WHAT YOU HAVE TO DO =
Out of the material that follows, write out exactly the lines from the line with "Task: Click the right" to the line with "You are a computer-use agent. The image", both ends included, and no others.

--*--

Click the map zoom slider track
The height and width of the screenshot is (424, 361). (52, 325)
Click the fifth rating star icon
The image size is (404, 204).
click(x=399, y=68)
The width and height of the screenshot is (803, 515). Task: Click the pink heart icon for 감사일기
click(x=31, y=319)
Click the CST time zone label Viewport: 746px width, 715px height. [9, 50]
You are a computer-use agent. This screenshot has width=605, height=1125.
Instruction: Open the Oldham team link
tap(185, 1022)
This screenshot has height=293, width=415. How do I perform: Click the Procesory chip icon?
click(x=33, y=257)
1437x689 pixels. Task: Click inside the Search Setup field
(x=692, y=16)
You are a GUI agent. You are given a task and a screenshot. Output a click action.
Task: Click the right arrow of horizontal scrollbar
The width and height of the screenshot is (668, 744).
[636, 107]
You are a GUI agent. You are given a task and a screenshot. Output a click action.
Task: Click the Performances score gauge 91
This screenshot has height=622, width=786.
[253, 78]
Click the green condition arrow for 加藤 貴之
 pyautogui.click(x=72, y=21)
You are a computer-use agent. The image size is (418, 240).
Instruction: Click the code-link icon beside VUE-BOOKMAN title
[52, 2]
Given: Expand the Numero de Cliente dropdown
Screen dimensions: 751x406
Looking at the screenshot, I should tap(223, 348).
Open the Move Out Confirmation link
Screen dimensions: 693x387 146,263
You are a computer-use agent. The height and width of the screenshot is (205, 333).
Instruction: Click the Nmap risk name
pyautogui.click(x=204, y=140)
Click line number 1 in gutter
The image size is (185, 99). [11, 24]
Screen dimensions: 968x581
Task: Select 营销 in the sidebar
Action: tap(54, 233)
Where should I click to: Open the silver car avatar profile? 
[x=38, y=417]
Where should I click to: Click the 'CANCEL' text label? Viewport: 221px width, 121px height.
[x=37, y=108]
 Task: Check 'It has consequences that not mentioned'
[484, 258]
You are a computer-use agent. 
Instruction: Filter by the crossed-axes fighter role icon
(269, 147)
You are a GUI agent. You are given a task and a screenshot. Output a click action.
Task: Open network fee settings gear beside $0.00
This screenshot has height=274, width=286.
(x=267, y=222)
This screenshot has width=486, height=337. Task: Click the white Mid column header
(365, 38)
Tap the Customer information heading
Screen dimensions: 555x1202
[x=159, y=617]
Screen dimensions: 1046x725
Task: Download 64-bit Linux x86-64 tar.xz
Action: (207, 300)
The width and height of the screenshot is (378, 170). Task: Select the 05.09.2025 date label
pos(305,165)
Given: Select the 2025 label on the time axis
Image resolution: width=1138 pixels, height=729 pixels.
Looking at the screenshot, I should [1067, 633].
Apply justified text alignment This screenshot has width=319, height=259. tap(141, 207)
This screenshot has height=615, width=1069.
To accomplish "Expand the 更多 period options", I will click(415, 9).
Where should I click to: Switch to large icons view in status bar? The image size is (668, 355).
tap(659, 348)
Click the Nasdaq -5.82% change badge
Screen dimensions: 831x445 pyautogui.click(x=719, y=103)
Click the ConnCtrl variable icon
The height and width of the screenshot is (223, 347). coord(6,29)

--*--

ANSWER BOX =
Task: Click the right arrow of horizontal scrollbar
The width and height of the screenshot is (668, 744).
[636, 107]
You are a GUI agent. You are given a task and a screenshot. Output a click action.
Task: Click the Performances score gauge 91
This screenshot has height=622, width=786.
[253, 78]
Click the green condition arrow for 加藤 貴之
 pyautogui.click(x=72, y=21)
You are a computer-use agent. The image size is (418, 240).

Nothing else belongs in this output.